White: No, ma’am. Like I said, things that were being stared there, he did not have my permission to put there.
Gutierrez: Ok. They’re presenting a document to the court that’s saying that you were allowing him to store things. So that is not true?
White: No.

(Emphasis added.)

White’s answer of “No” can be construed as stating that he did not allow Kellogg to store personal property on his premises only if his answer of “No” is deemed as a “Yes.” The question was, “So that [Kellogg’s statement] is not true?” The answer of “No” literally means that it was true, and, therefore, he allowed Kellogg to store “things” on his premises.

In addition, the questions and answers are ambiguous. White was not asked whether he had granted permission to Kel*106logg to use the barn as a storage facility. Rather, he was asked whether he was “aware that there were things being stored on your farm?” (Emphasis added.) White’s answer can reasonably be interpreted to mean that he never granted Kellogg the right to store illegal “things” on his property, such as child pornography or guns. However, from the question and answer, it is unclear whether "White granted permission for Kellogg to store legal items on the property.

Further questions and answers suggest that the consent "White refused to give pertained to “weapons” and “stuff like that”:

White: I allowed him to go out to my farm and work on his vehicle. He came out there, and like I said, I had no idea what was going on behind the scenes.
Gutierrez: Ok.
White: Like I said, you know, he, stayed home from work. He said, “Hey, my car’s broke down.” I said, ‘Yeah, go down there and make yourself at home.” Because, you know, he is a co-worker, twenty years retired from the Marines.
Gutierrez: Yeah. Yeah.
White: You know, had to have a security clearance to work where we work.
Gutierrez: Right.
White: Never dreamed of anything like that. So ...
Gutierrez: Ok. Ok. So he was going to work on his car. And as far as you knew, that was it.
White: Right. Like I said, when you guys went down there we found, weapons
Gutierrez: Right.
White: And stuff like that. Yeah.
Gutierrez: And you had no idea that any idea that any of that [weapons and “stuff like that”] was, was there at the time?
White: No, ma’am.

(Emphasis added.)

When reviewing the denial of a motion to suppress evidence, we consider the evidence in the light most likely to support the district court’s decision. United States v. Dillard, 438 F.3d 675, 680 (6th Cir.2006), cert. denied, — U.S. -, 127 S.Ct. 291, 166 L.Ed.2d 222 (U.S.2006). Further, we will not reverse the factual findings by the district court unless such factual findings are clearly erroneous. Id. For purposes of a suppression hearing, a district court may rely on hearsay evidence, but only if the evidence is “credible and competent.” Fields v. Bagley, 275 F.3d 478, 485 n. 5 (6th Cir.2001). Moreover, the probative value of unauthenticated hearsay evidence is diminished by its lack of reliability. See generally United States v. Matlock, 415 U.S. 164, 175-77, 94 S.Ct. 988, 39 L.Ed.2d 242 (1974) (reliable hearsay is admissible on motions to suppress); United States v. Merritt, 695 F.2d 1263, 1270 (10th Cir.1982) (considering factors of reliability and corroboration); United States v. Schaefer, 87 F.3d 562, 570 (1st Cir.1996) (“[A] judge presiding at a suppression hearing may receive and consider any relevant evidence, including affidavits and unsworn documents that bear indicia of reliability. ”) (emphasis added); John W. Strong et al., McCormick on Evidence § 353 (4th ed.1992) (evaluating hearsay evidence in administrative proceedings).
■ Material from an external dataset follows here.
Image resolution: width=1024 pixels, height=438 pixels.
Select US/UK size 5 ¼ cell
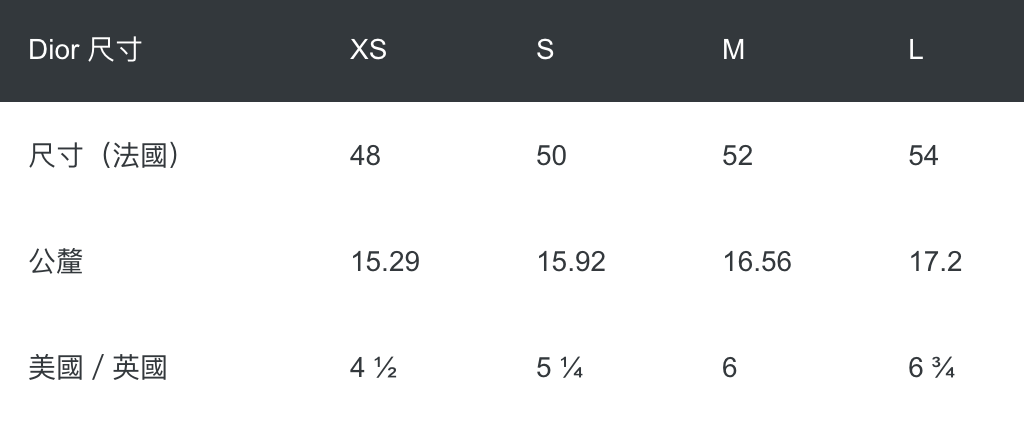[x=560, y=368]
"While the trial court is the primary judge of the credibility of witnesses, here, the district judge did not rely on live testimony or the demeanor of any witness in ruling that White had not granted Kellogg permission to store personal property on the premises. Rather, the court relied heavily on an unsworn, unauthenticated *107transcript of a conversation White allegedly had with Detective Gutierrez. When viewed literally, White’s statement supports defendant’s position that he had been granted permission to store personal property on the premises. At a minimum, White’s statement is ambiguous. Furthermore, it appears that the district court’s findings of fact with regard to defendant’s second and third motions to suppress are contradictory. In particular, if White helped Kellogg hide the containers and knew where they were, it is reasonable to infer that he granted Kellogg permission to store the containers.
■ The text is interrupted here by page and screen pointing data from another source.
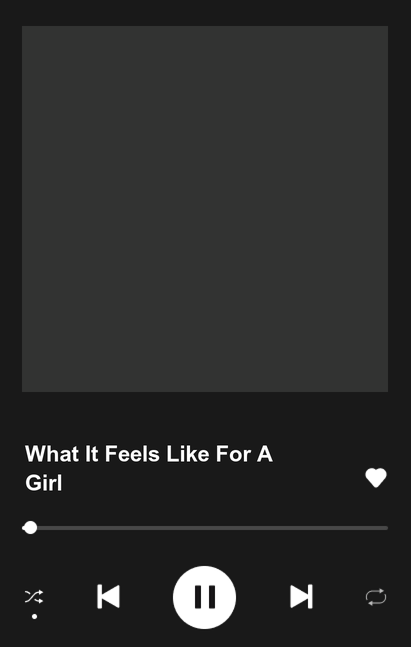Viewport: 411px width, 647px height.
Task: Unlike the song with the heart icon
Action: click(376, 478)
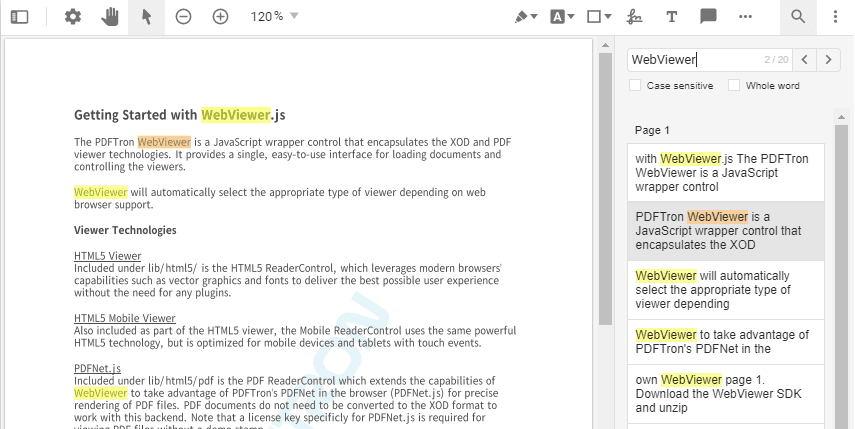This screenshot has width=855, height=429.
Task: Enable the Whole word checkbox
Action: click(734, 86)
At oral argument, defense counsel represented to the court that White had been subpoenaed for the suppression hearings but failed to attend. The government’s telephone transcript is unclear whether the subpoenas issued for White were for the suppression hearings, trial, or both:

White: Never have spoke with them [defense counsel]. Like I say, I got that letter back in July of this year.
Gutierrez: Ok.
White: And I have been, I don’t know how many times I have been served a subpoena ...
Gutierrez: Yeah.
White: To show up in court and it get postponed.

The November 9, 2004, telephone conversation occurred after the first July 15, 2004, suppression hearing but before the second December 13, 2004, hearing. The district court’s December 13, 2004, order denying defendant’s second motion to suppress provides: “The defendant’s oral motion for the Clerk to reissue subpoenas for January 13, 2005, at 9:00 a.m. is hereby GRANTED and the clerk shall reissue the defendant’s subpoenas for the new trial date.”

Regarding the subpoenas, I find it noteworthy that, in the telephone interview, White advised Detective Gutierrez that he had “a problem” complying with them because of his new job in Huntsville, Alabama:

White: Now, now I got, I got a problem.
Gutierrez: Ok.
White: I got a new job in Huntsville, Alabama.
Gutierrez: Ok.
White: You know, I don’t have the luxury of getting time off and everything.
Gutierrez: Sure. Well, it was funny because when we stopped past your house we saw the signs that you all were trying to sell. And, I thought, oh, shoot ... I hope we didn’t completely miss you. And then your son said, “Well, he’s moving ... you know he’s working down there, but he comes home on the weekends.” And I thought, Oh, shoot ... he’s is [sic] just
White: (Unin)
Gutierrez: I’ll tell you what. I will, I will pass that information on to the prosecutor and make sure that he understands that you are in Huntsville and ...
White: Yeah. I’m, I’m down here working full time.

In summary, I conclude that the district court clearly erred in placing great weight on the unsworn, unauthenticated, and ambiguous statements allegedly made by James White to Detective Gutierrez. Despite our deferential standard of review, the present record does not contain reliable evidence supporting the ruling of the district court. For this reason, I would remand for further proceedings.

*108II.

With regard to the search of the Lexington storage facility, I agree with the majority that, even without the contested evidence discovered in the barn, sufficient probable cause existed for the issuance of the search warrant. Furthermore, I agree with the learned district judge that the good faith exception of Leon applies and validates the search. United States v. Leon, 468 U.S. 897, 104 S.Ct. 3405, 82 L.Ed.2d 677 (1984). Finally, I join in Section II.B. of the majority opinion rejecting defendant’s Fifth Amendment claim of a Miranda violation.

For these reasons, I respectfully concur in part and dissent in part. I would remand for further proceedings.